Lexical variables in (?{...}) regexp constructs

Ala · Jun 15, 2009

Hi all,

In perlre, the documentation for (?{...}) says:

"Due to an unfortunate implementation issue, the Perl code contained
in these blocks is treated as a compile time closure that can have
seemingly bizarre consequences when used with lexically scoped
variables inside of subroutines or loops. There are various
workarounds for this, including simply using global variables instead.
If you are using this construct and strange results occur then check
for the use of lexically scoped variables."

I'm indeed seeing weird things, mainly variables getting undefined for
no reason.
Any ideas on what the "various workarounds" that TFM is speaking of
are? I'd rather stay as far away from global vars as I can.

Thanks,
--Ala

sln · Jun 16, 2009

Hi all,

In perlre, the documentation for (?{...}) says:

"Due to an unfortunate implementation issue, the Perl code contained
in these blocks is treated as a compile time closure that can have
seemingly bizarre consequences when used with lexically scoped
variables inside of subroutines or loops. There are various
workarounds for this, including simply using global variables instead.
If you are using this construct and strange results occur then check
for the use of lexically scoped variables."
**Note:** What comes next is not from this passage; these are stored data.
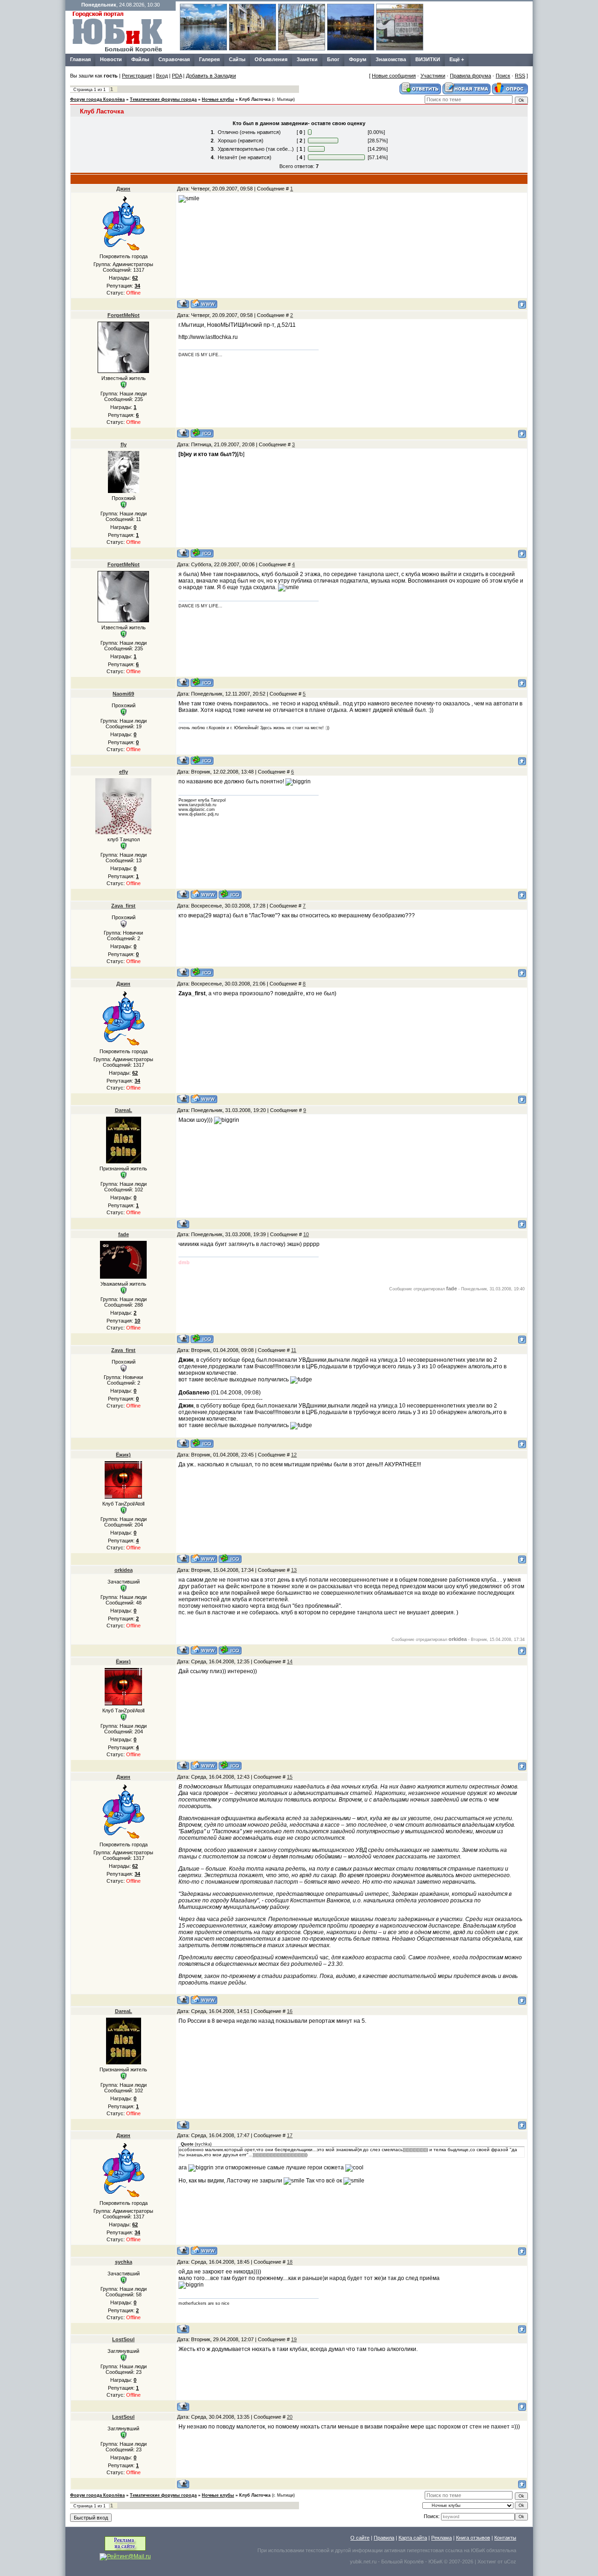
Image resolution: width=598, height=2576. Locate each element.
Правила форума (470, 75)
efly (123, 771)
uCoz (510, 2561)
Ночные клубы (218, 99)
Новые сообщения (394, 75)
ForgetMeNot (123, 315)
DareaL (123, 1110)
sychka (123, 2262)
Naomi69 (123, 694)
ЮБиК (478, 2550)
I'm indeed seeing weird things, mainly variables getting undefined for
no reason.
Any ideas on what the "various workarounds" that TFM is speaking of
are? I'd rather stay as far away from global vars as I can.

Thanks,
--Ala

Probably the key phrase is "the Perl code contained in these blocks";
Imbedding code inside of a regular expression really has limited use
unless used in conjunction with a conditional or to immediatly store
the value of the last capture group.

It gets better, you can't nest another regular expression in the block
(since the engine is not reentrant).

Seemingly better results happen when you call a named subroutine from the
code block. Here, lexicals seem to work and m// seems to work, but not s///
(the latter causes a crash on my machine, so be carefull not to call a
Perl function that uses the regex engine).

It seems the lack of explanation and numerous caveats are meant as a warning
to stay clear.

Below are a few examples.
The first one trys a lexical within the code block (not too good).
The second calls a subroutine (that does lexicals) from withing the code block.
The third is an example of somebody's IP parser I cleaned up that
shows extended conditional and code embedding (using 5.10).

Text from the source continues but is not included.